I spent most of yesterday just catching up on things. The last few weeks have been busy and one look in our refrigerator revealed that I was correct when I thought I couldn’t remember the last time I made a real trip to the grocery store and bought actual ingredients to cook a meal as opposed to Kind bars, wine, and Halloween candy.
So I made a lengthy list of things we needed, got some laundry started, composed several emails, paid our bills and then headed out to the pet store to buy Piper and Mabel’s fancy dog food and then to HEB to buy people food.
I always start in the produce section so I picked out all our berries, fruits and various vegetables and then headed over to the meat section because I need chicken for two of the recipes I wrote down as part of our “meal plan” this week. And I put “meal plan” in quotes because it’s more like a “best of meal intentions” than actual plan and the whole thing can go off the rails at any moment depending on our soccer practice schedule or the mention of “Do you just want to pick something up tonight?”
I believe I’ve mentioned in the past that I am a finicky chicken consumer. Frankly, chickens in their raw form gross me out. This could be largely due to the fact that chickens even in their living form are questionable at best. It’s just that sometimes it can be disconcerting to eat a chicken because the various parts you eat so closely resemble the parts when they’re still covered with feathers. A chicken leg absolutely looks like a chicken leg whereas you don’t ever eat a cow leg. I mean, maybe you do eat cow legs at your house but I don’t know your life.
All that to say, I will flat eat a fried chicken tender because it doesn’t look like anything other than a strip of crispy, fried goodness meant to be dipped in mashed potatoes and gravy. What I’m saying is that I prefer my food not to look like anything natural. Maybe someone could write that cookbook.
Anyway, I found my way to the raw chicken section of the meat market. Normally, I like to just buy a rotisserie chicken for most chicken dishes and I realize this contradicts what I just said about my food not looking natural because a rotisserie chicken truly looks like it could stand up and run off if it wanted to…maybe while wearing a hat. This is an indication that I’ve had nightmares about this exact scenario. But at least it’s already cooked which eliminates a lot of the slime factor. And just typing that sentence made me throw up in my mouth a little. Why did I opt for chicken recipes this week?
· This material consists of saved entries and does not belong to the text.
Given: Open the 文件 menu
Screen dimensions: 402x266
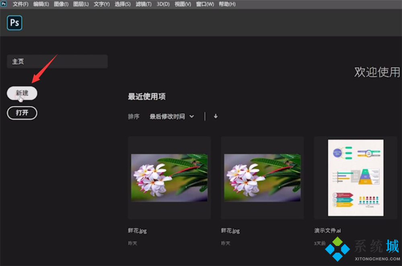Looking at the screenshot, I should tap(20, 4).
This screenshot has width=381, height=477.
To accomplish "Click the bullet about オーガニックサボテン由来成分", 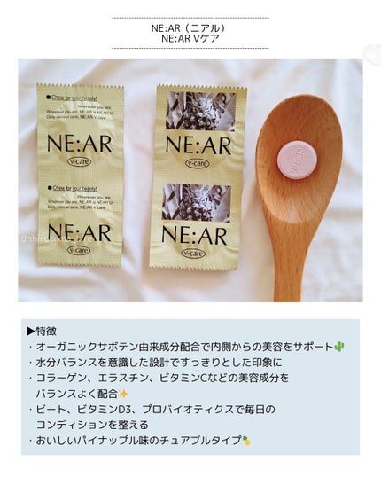I will [186, 347].
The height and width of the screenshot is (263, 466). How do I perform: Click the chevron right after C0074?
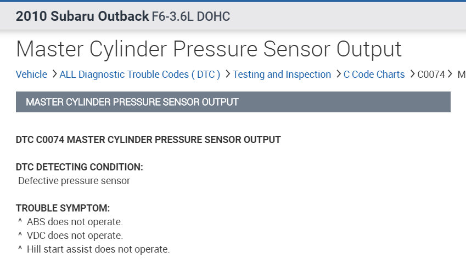point(450,74)
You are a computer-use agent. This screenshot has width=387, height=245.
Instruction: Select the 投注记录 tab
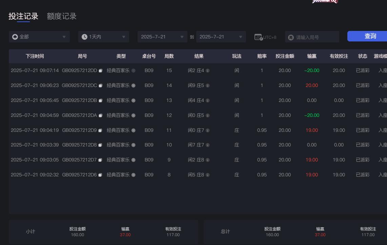22,16
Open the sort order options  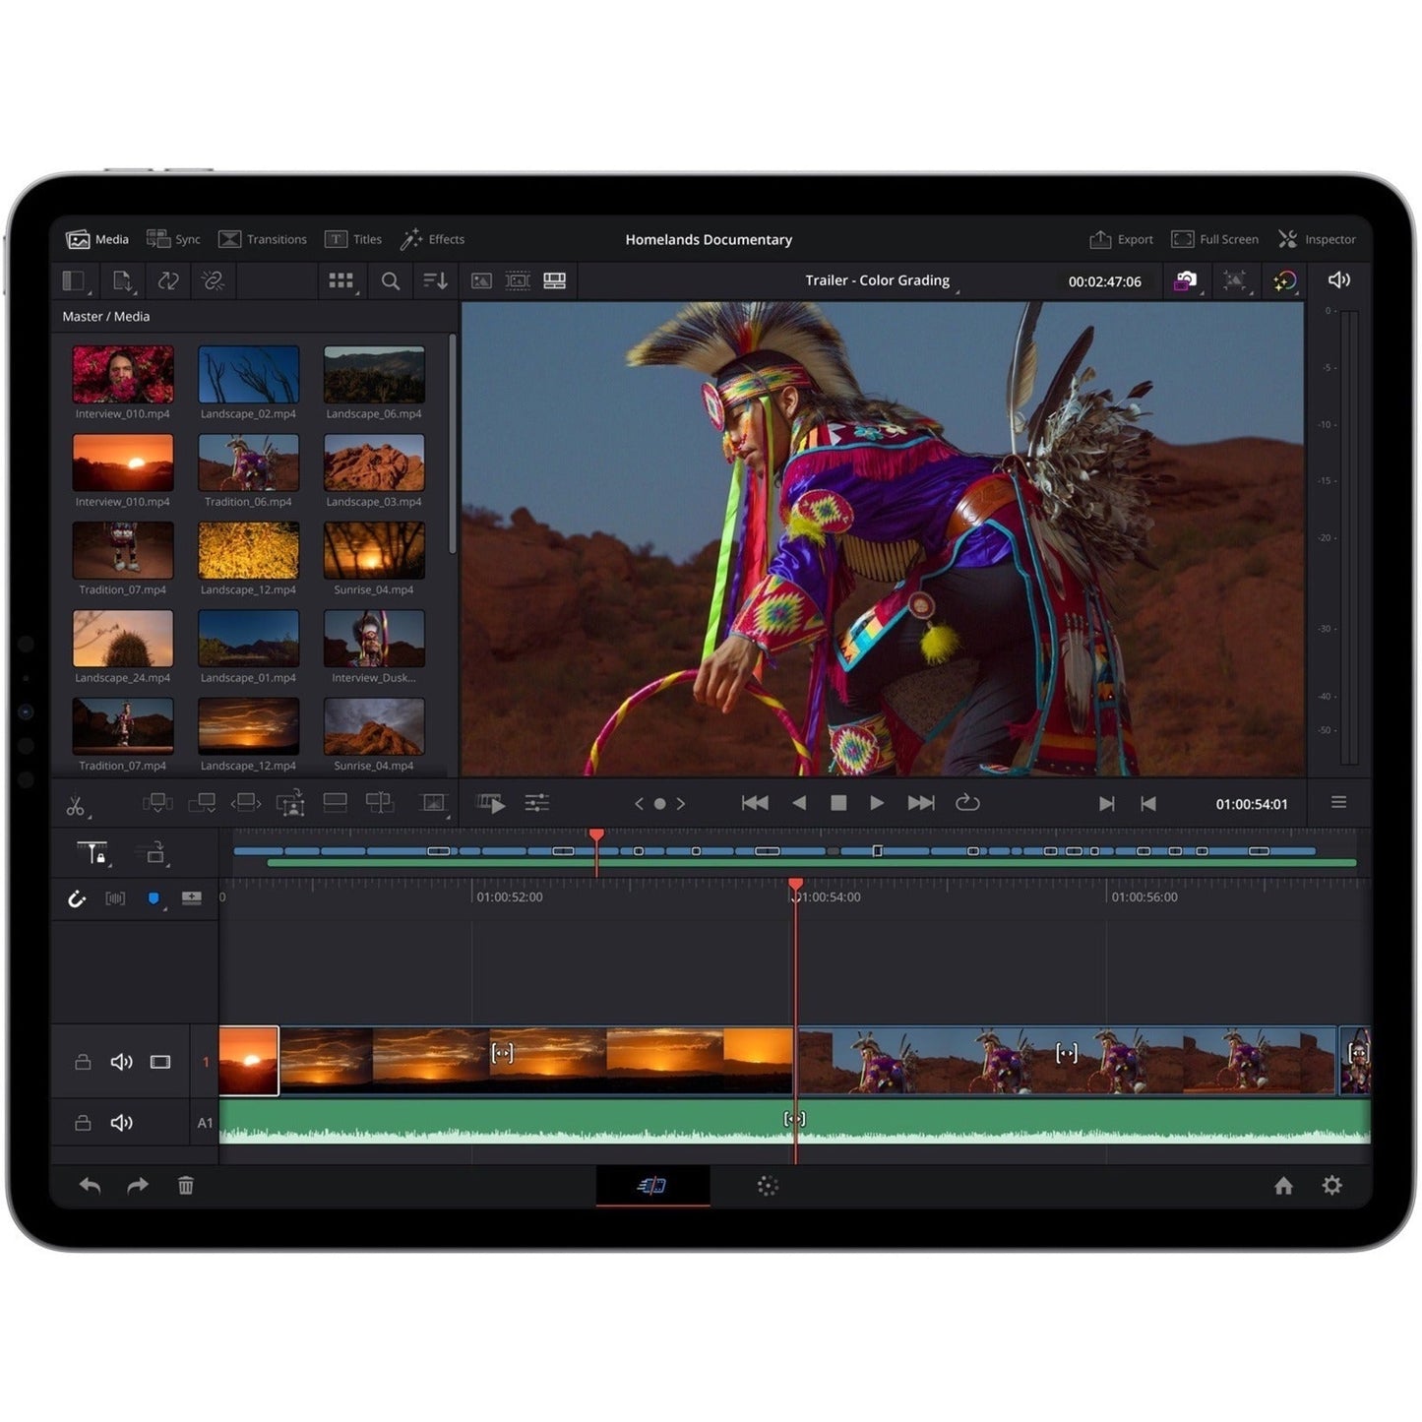coord(433,282)
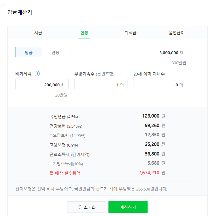Click the red 2,674,210 net pay amount
Screen dimensions: 208x216
(x=149, y=173)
I stood there in the raw chicken section and looked over all my various choices. My absolute criteria are that it must be both boneless and skinless. And then a new addition to the raw chicken aisle caught my eye.
What on earth? Air Chilled Chicken?
What does that even mean? Are these chickens who formerly lived in an air-conditioned coop while eating their all natural vegetarian grain? Are they the same chickens who once hatched their eggs on farms with sunlit barns and porches and laid jumbo organic brown eggs?
Did they once look down on all their neighboring chickens with disdain because they knew those were just regular non-chilled chickens who ate grain that wasn’t all natural? Isn’t grain by the very definition all-natural? Would a rotisserie chicken wear a hat?
I have no idea.
But what I do know is that I am a sucker for something that sounds extra special. Especially when it comes to raw chicken. I automatically assumed that air-chilled chicken can only mean something good. And then I posted a picture of it on Instagram and someone said it means it sat out at room temperature harvesting all kinds of bacteria and that I had merely paid extra for diarrhea.
(I couldn’t be sorrier about the reference to diarrhea but I’m just repeating information. I have spent a lot of years trying to make this blog a diarrhea-free zone. Please don’t shoot the messenger.)
Other people said that air-chilled chicken is delicious and that it means you aren’t paying for the extra weight of chicken that’s been chilled in cold water. Basically, maybe it’s better to have chicken who’s sunbathed at the top of a chilly mountain rather than swam in an ice-cold creek.
All I know is I’ve spent approximately WAY TOO MANY of the last twenty-four hours thinking about chicken and how they live. And also decided that maybe I’ll just put crispy beef tacos back on my “meal plan” and leave chicken to people that are stronger emotionally than I am.